Active Directory, LDAP and SSO weakens security | Altaware, Inc. Cyber Security Blog

Active Directory, LDAP and SSO weakens security

We've got to stop arming our enemies, various central authentication systems make it so much easier to defeat cyber security. Throw in a few clouds and cyber crime never looked so sunny.

Have you suffered from an audit or reputable penetration testing and you fell victim to "weak" or crackable passwords? There are so many ways to get valid passwords and after all it just takes one… Whether it's password cracking, brute force attempts, phishing, leaked passwords from other sites, shoulder surfing, phone based recordings of someone entering them, keyloggers, weak or stupid passwords, the result is the same, the thief gets a password.

The problem is we use this same password throughout the entire organization and thanks to LDAP synchronizations, MS AD synchronizations or SSO (Single Sign On) with offsite clouds, the thief can go anywhere. You thought your cloud provider was safe, but they cracked/stole/borrowed your local password and now your Office365 or other Email and cloud storage was breached by someone without even being onsite!
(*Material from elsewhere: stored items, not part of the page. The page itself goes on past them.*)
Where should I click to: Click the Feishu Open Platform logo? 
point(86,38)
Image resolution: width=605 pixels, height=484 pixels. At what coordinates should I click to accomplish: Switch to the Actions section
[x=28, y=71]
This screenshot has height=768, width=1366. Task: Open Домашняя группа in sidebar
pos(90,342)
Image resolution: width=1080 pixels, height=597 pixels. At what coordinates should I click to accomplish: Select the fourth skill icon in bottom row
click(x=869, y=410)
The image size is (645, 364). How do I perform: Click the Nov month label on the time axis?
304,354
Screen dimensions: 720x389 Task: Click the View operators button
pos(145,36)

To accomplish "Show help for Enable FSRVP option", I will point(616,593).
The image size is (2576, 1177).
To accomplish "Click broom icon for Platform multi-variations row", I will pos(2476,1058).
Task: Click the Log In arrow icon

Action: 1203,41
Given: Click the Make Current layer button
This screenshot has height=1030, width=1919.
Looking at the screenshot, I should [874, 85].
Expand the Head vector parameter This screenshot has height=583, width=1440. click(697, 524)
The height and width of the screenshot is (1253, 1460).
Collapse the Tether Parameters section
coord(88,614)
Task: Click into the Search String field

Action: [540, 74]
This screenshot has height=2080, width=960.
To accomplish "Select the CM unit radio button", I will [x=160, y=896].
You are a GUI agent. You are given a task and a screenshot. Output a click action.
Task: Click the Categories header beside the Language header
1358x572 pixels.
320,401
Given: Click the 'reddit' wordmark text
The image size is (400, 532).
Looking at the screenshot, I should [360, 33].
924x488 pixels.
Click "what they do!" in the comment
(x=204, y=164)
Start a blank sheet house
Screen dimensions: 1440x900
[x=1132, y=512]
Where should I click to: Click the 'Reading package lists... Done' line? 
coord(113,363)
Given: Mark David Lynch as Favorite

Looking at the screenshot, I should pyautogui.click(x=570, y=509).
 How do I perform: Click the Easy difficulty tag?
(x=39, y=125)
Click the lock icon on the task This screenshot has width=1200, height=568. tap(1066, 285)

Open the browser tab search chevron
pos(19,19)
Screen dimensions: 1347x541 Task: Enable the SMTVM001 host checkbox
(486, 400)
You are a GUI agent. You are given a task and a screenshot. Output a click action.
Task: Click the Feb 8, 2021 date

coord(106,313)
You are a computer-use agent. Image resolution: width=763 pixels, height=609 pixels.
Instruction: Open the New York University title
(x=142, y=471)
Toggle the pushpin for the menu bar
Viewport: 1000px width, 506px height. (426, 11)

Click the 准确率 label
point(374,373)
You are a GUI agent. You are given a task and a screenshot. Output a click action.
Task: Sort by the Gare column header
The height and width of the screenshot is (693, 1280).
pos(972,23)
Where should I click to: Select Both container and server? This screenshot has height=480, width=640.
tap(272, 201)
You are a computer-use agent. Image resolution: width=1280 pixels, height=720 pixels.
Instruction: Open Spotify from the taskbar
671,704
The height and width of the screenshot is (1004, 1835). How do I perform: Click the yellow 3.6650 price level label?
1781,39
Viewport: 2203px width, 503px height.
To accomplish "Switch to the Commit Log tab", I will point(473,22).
What's strange is we don't do this in real life. We have car keys, house keys, maybe work keys, safe/vault combos/keys, ATM cards and PIN codes and the list goes on. We would be stupid to use the same password for various levels of progressively more sensitive areas, so why do we do that in the corporate world?

Here's an idea, don't! If you have special sensitive files or systems, consider using different logins/passwords not in the central AD. Sure there are stale password issues, ex-employees, etc. However, use remote access via central corporate logins and of course some kind of multi-factor. That makes sure that as employees change passwords, leave or are let go (including contractors) they cannot access internal resources any longer except by first coming through the remote access with fresher passwords and hopefully multi-factor authentication.

Use different file servers for more sensitive documents, limit access and use unique logins. The idea is to make things more complex/harder for criminals and force them to need more credentials than just ONE to get everywhere.